My family and I recently took a trip to northern Patagonia in Argentina. We visited a place called Bahía Bustamante, which is in the coast. It is beautiful, with a great deal of biodiversity including magellanic penguins, sea lions, rheas, guanacos, foxes, hares and many, many bird species. As well as fossils and lots and lots of petrified wood. The place was desolate, devoid of people for the most part, and a great place for bone collecting, since the weather is so dry it seems like boned stay fairly well preserved.

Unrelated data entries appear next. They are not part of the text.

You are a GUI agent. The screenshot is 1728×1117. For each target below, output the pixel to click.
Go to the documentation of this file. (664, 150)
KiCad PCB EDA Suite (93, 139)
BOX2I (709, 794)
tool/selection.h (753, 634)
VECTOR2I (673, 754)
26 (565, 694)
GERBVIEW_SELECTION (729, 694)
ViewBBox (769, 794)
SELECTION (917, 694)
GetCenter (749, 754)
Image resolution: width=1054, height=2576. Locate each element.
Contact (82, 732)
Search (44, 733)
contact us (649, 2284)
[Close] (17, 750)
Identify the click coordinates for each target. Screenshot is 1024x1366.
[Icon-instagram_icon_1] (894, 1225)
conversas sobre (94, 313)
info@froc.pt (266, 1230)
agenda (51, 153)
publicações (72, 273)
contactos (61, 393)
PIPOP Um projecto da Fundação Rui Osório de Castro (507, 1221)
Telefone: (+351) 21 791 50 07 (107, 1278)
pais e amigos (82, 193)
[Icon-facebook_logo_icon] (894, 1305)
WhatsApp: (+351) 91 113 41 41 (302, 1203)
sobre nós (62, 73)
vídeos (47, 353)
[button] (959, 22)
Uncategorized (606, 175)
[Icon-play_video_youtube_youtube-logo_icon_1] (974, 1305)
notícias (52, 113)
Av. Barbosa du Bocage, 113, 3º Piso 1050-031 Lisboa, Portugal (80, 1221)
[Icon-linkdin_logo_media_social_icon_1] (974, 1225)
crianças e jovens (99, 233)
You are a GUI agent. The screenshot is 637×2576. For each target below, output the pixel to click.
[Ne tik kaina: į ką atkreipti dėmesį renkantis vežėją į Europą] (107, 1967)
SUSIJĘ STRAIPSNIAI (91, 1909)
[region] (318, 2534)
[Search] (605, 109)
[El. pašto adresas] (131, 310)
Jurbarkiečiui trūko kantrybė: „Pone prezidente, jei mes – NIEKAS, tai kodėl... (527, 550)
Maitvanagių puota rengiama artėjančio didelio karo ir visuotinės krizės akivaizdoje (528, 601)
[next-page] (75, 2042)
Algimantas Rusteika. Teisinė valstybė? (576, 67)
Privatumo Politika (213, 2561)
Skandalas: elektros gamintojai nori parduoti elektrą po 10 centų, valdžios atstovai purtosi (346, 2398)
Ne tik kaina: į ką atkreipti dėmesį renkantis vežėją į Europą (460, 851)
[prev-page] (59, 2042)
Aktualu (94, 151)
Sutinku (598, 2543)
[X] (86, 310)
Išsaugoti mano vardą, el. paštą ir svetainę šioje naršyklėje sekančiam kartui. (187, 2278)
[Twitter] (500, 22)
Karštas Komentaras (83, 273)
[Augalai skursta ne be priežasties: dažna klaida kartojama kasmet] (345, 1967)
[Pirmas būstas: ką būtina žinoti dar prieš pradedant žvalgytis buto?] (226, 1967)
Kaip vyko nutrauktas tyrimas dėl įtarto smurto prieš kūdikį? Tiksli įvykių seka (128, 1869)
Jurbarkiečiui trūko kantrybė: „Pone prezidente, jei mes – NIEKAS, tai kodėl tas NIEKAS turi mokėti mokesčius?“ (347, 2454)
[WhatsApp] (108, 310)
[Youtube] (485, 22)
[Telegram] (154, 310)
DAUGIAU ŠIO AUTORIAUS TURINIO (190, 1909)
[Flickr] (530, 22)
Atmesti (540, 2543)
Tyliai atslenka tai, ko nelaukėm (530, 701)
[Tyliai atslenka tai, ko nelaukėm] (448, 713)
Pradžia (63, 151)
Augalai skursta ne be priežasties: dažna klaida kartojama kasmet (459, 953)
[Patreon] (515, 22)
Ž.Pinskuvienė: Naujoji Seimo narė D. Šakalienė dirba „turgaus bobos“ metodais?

The kids, my wife and I had fun finding and identifying bones of all sorts (though mostly of sheep) scattered all over the place, and when we arrived at the place where we stayed it was clear that the owner was a keen bone gatherer since he had bones displayed everywhere. We were quite excited when we saw the skull shown in the picture (front and back views). Can you guess what it is?
According to our host, it was from a group of pilot whales that got beached a few years ago. It seems that they got confused in the series of bays and small islands and a bunch of them beached. Group stranding is not uncommon among pilot whales. Apparently since they form very strong social bonds they will tend to stay together even if their “leader” is taking them into dangerous waters. During our stay we came across this pilot whale carcass which is supposedly about 3 years old (the carcass not the whale). When the whales beached, a group of biologists performed autopsies on several of them and tagged them. Thus the open flap on it’s belly and the tag in its mouth.
We did not find any dinosaur eggs, but there was plenty of petrified wood, and nearby in Trelew there is a fairly well-known paleontology museum.